▶ [Exercise passage]:
**********
Almost everyday for the last 50 years, Jeanne Johnston has had something important on her schedule.
She married at 18. Had three children by 26. Earned three college degrees while raising the kids and working full time.
She has also taught college-level courses at SUNY Jamestown Community College and Olean Business Institute since the middle of the Reagan administration.
In her words: “It’s time to come up for air.”
Johnston is retiring from her full-time teaching duties at JCC this summer. She was a stalwart at the college’s Cattaraugus County Campus for the last 20 years — serving as an assistant professor and director of the health information technology and administrative professional programs — as well as stints as JCC’s dean of business and social sciences, and interim dean of the college’s campus in Oleanand Workforce Readiness.
Before that, she spent 16 years as an health information technology instructor at Olean Business Institute.
“For 36 years, I’ve prepared students for careers in health information technology,” Johnston said. “Everywhere I go – Olean General, Olean Medical Group, Walmart – they’re there. They are working. This ages me, but I’ve had the grandma, the mom, and the granddaughter.”
For a woman who was initially resistant to moving across North Union Street from OBI, Johnston made a lasting impact at JCC. From scratch, she built the health information technology program for the college and earned the prestigious State University of New York’s Chancellor’s Award for Excellence in Teaching.
“I’ve been very blessed,” she said. “I loved Olean Business Institute. I was asked to consider the position at JCC, and I was pretty reluctant. OBI was a tiny little college, very close knit. That ‘big college across the street’ was pretty intimidating. But I did interview reluctantly, and did get offered the job, and did reluctantly accept it. It was the best thing I could have ever done. I was blessed. It’s been an amazing place to work.”
Paula Snyder, executive director of the Cattaraugus County Campus and former college health services director said Johnston “represented the gold standard of professionalism in her field.”
“She will be long remembered and missed for the wonderful leadership and guidance she provided to students and colleagues at JCC,” Snyder added. “Her genuine concern for the hundreds of students whose lives she touched was always apparent in her time spent with us. As the former director of college health services, I will always think of her as a faculty member who lived and practiced the phrase ‘student centered,’ and for all the lives she touched through her teaching at JCC.”
Johnston is most proud of preparing students — many of them first generation college graduates who lacked confidence — for “careers versus jobs.”
Teaching, after all, is all Johnston ever wanted to do.
“Ask my brother, who is seven years younger than me,” she said. “He would reluctantly get pulled into our little classroom I made in the basement, and he would be my pupil. My brother could multiply three digit numbers by three digit numbers by the time he went to kindergarten.”
But, due to life’s circumstances, it wasn’t until the middle of her career that Johnston followed her passion.
“I got married young,” she said. “My husband was in the military. I cancelled my college plans. I had to put that aside. I got busy with life and kids, but I always had that desire.”
While raising her children, Johnston earned an associate’s degree in medical records management and was employed in that field for more than a decade when a chance to teach part time at OBI was offered.
“I interviewed, got that job, and the rest is history,” she said. “The second semester they asked me to come on full time. I loved it. I never looked back. I went on to finish my degree in adult education. I got my dream to be a teacher.”
Johnston plans to stay on at JCC as an adjunct professor, leading a few online classes each semester. She likes the idea of gradually moving away from teaching.
In the meantime, she plans to spend a lot more time with her seven grandchildren, three of whom live across the road in Allegany, where the Johnstons built a home three years ago.
There will also be more time to travel and, of course, more time for herself.
“I have been working for 50 years,” she said. “It goes without saying that it’s time to move onto that next chapter.”
**********
▶ [What you will do]:
Answer these about the article on Jeanne Johnston's retirement:
1. For how many years did Johnston teach health information technology at Olean Business Institute?
2. What award did she earn after building the health information technology program at JCC?
3. How many grandchildren does she have?
The items have nothing to do with this.

▶ [Material shown]:
**********
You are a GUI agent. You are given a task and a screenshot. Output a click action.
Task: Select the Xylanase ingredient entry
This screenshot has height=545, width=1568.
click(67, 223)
**********
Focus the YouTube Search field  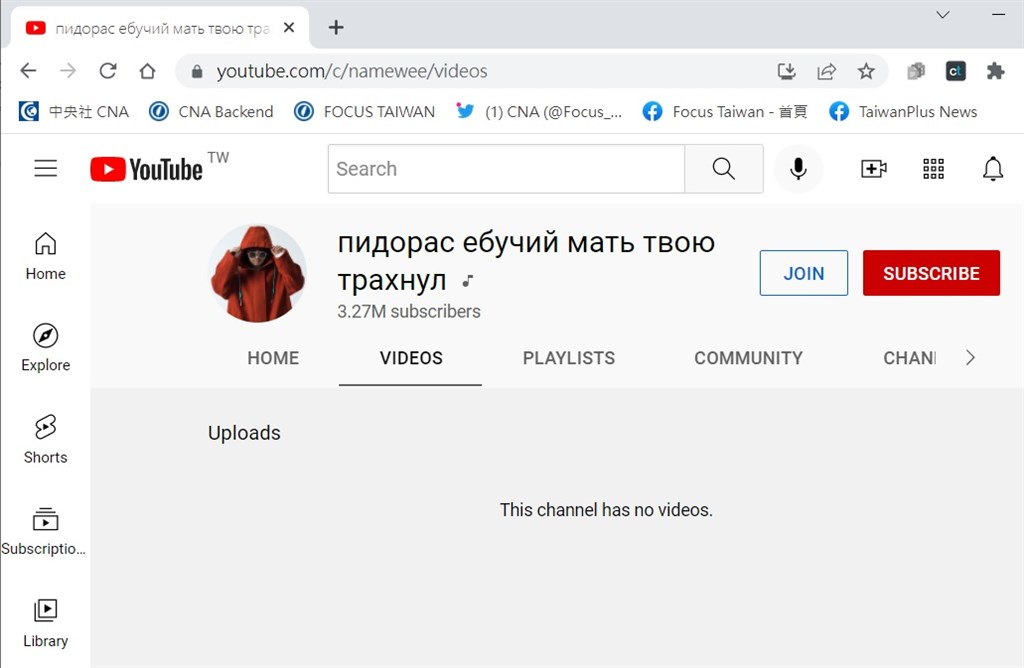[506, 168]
**********
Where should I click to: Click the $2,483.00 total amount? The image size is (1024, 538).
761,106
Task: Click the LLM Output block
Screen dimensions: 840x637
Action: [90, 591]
**********
▶ [Response below]:
1. 16 years
2. The State University of New York's Chancellor's Award for Excellence in Teaching
3. Seven